La riflessione sull'intima natura della natura ha impegnato profeti, filosofi, scienziati, artisti: alcuni vedono nel creato il sigillo divino, altri ritengono che in un mondo voluto da Dio si sia poi infiltrato un sabotatore per deturparlo [1], altri concepiscono la materia come antitesi pura dello Spirito, una "morta gora".

Nel Leopardi maturo l'immagine della natura si sdoppia: da un lato essa ostenta un'immagine gradevole, dall'altro affiora la sua essenza di forza cieca, di volontà tesa solo a perpetuare sé stessa, senza curarsi del destino delle creature, dei loro inani patimenti. Ecco allora la potente e solenne immagine della Natura: nella sua glaciale imperturbabilità, risponde alle domande sgomente dell'Islandese sul non-senso dell'esistenza.

E' quella del poeta recanatese una concezione anti-cosmica non molto distante dalle dottrine dualiste (dagli gnostici ai Catari) che vedono nella creazione ilica una caduta, benché Leopardi non creda in un principio spirituale contrapposto all'universo mosso da forze meramente meccanicistiche.

Il dualismo, con le sue forme più o meno radicali (dal dualismo platonico e neoplatonico con cui il cosmo che è letteralmente "ordine"è salvato, benché sia considerato inferiore all'Idea del Bene o all'Uno, al dualismo temperato del Cristianesimo paolino etc.) ha conosciuto un'inaspettata reviviscenza per mezzo di alcuni orientamenti all'interno dell'Ufologia, anche in forme estreme. Mi riferisco qui, in particolar modo, a Corrado Malanga che si è convinto che esistono due generi di uomini: gli uomini con anima e quelli, invece, che ne sono privi, i cosiddetti umani. Tale dicotomia ontologica ricorda la
distinzione gnostica tra uomini pneumatici (spirituali) ed ilici (materiali). Bisogna ammettere che questa visione è impopolare, ma, a mio parere, potrebbe non essere del tutto infondata. Infatti, prescindendo dal significato che intendiamo attribuire alla parola "anima", sembra che un divario incolmabile separi le persone: da un lato uomini con coscienza, dall'altro esseri simili a vuoti involucri, ad automi. Nel celebre film Matrix tale dialettica è riproposta, quantunque in modo ambiguo, nell'antitesi tra gli uomini e le macchine. Tale contrapposizione è evocata da quei ricercatori che individuano negli extraterrestri conosciuti come Grigi delle unità bioniche.

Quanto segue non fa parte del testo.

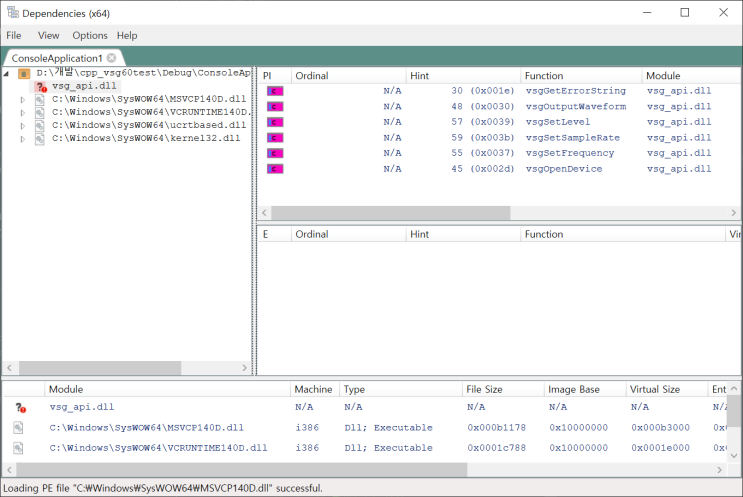Click the DLL file icon beside ucrtbased.dll
Viewport: 743px width, 497px height.
(x=39, y=125)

Il discorso è complesso e costellato di aporie, poiché è pressoché impossibile accordarsi sul valore del termine "anima" e sulle sue caratteristiche. Resta l'impressione che non tutti gli uomini siano uguali sicché talora si è tentati di ventilare ipotesi audaci ed eretiche, ad esempio, ammettendo che le piante possiedano una forma di coscienza e, nel contempo, negando che talune persone siano dotate di interiorità, simili a burattini eterodiretti, a robot menomati. Ancora più ardua è la riflessione sulla possibilità che una macchina possa acquisire, insieme con un'autonomia di pensiero e di azione, un'ombra di io. Il paradosso sarebbe se, in futuro, come in alcuni racconti e romanzi di fantascienza, cominciasse a nascere una progenie di automi senzienti in grado di soppiantare un'umanità meccanizzata e "dis-animata".

Già oggi la differenza tra uomini massificati e computers "intelligenti" è minima.


[1] Gli storici delle religioni e gli antropologi lo denominano demiurgo-trickster.